Le Burkina Faso a vécu mardi 30 juin 2026 l’une des journées les plus intenses de sa lutte contre le terrorisme. Des groupes armés ont lancé des attaques complexes et coordonnées contre plusieurs positions militaires dans les régions de la Sirba et du Liptako, ciblant simultanément les localités de Gayéri, Solhan et Sebba. Une offensive d’ampleur à laquelle les Forces Armées Nationales et les Volontaires pour la Défense de la Patrie ont répondu avec une vigueur et une efficacité saluées par l’État-Major Général des Armées dans un communiqué publié mercredi à Ouagadougou.
La riposte a été foudroyante. Les unités terrestres, appuyées par des vecteurs aériens engagés dans des frappes ciblées, ont neutralisé plus de 400 terroristes au cours des combats. Le matériel récupéré est considérable : plus de 250 motos, 353 armes tous calibres confondus, des munitions de guerre et des moyens de communication. Un bilan opérationnel qui témoigne de l’ampleur de l’offensive planifiée par les assaillants et de l’efficacité de la réponse des forces burkinabè.
Cette victoire a cependant un prix douloureux. Trois soldats ont perdu la vie au combat, deux à Solhan et un à Gayéri. Le Chef d’État-Major Général des Armées a salué leur mémoire, les qualifiant de héros tombés pour la défense de la patrie, et a souhaité un prompt rétablissement aux blessés.
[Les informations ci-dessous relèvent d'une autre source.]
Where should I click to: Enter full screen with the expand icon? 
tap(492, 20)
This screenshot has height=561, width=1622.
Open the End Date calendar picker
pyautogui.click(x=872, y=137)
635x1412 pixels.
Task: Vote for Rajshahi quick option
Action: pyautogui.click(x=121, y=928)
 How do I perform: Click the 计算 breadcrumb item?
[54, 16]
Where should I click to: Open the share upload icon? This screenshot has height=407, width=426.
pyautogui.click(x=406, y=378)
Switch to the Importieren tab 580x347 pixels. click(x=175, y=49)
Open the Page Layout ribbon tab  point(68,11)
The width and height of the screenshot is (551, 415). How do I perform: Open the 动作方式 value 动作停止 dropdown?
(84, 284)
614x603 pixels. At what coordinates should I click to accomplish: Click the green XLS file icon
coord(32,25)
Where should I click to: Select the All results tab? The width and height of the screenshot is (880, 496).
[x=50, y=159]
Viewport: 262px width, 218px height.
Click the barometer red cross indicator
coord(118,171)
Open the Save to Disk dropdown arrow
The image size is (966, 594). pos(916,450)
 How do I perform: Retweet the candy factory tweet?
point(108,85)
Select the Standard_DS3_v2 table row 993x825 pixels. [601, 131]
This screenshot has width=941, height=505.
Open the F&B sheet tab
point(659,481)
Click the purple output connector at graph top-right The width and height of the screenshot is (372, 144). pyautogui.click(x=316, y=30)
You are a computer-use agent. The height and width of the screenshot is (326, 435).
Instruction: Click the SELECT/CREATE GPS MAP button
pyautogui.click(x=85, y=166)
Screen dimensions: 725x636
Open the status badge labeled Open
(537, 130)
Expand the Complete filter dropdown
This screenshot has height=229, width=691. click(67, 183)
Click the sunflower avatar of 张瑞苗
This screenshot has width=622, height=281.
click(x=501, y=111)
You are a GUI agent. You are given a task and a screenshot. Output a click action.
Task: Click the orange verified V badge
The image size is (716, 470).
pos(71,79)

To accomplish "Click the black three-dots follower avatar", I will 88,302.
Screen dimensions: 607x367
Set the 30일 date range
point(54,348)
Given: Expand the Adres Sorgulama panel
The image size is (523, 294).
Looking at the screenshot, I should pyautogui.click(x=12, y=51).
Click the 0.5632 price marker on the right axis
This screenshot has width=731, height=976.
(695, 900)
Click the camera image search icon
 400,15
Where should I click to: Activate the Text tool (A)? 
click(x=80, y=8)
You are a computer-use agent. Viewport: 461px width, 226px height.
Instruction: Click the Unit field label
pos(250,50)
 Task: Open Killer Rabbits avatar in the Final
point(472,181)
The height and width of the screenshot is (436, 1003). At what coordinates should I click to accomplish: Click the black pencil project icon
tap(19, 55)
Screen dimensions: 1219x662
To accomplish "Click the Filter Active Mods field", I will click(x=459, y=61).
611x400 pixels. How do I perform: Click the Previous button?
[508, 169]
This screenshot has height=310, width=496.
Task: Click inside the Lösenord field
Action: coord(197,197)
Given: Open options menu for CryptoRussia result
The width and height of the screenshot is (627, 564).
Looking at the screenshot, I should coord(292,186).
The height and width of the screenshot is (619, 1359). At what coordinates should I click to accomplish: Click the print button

« Ces attaques avaient manifestement pour but de faire le maximum de victimes civiles et militaires afin de nourrir le discours tronqué sur la situation sécuritaire dans notre pays », note le Communiqué de l’État-Major Général des Armées du Burkina Faso.
L’État-Major n’a pas manqué de souligner le contexte politique dans lequel s’inscrivent ces attaques. Survenues au lendemain de la rupture diplomatique avec la France, annoncée le 26 juin 2026, considérées par les autorités comme une réaction directe des groupes terroristes et de leurs soutiens étrangers, dont le dessein aurait été de faire de ces assauts un argument médiatique contre le gouvernement burkinabè. Un lien de causalité que les autorités de Ouagadougou assument pleinement.
Les opérations de sécurisation se poursuivent et s’intensifient dans la zone pour traquer les fuyards. Les populations sont appelées à collaborer étroitement avec les forces de défense et de sécurité et les VDP, en signalant tout individu suspect dans leur environnement immédiat.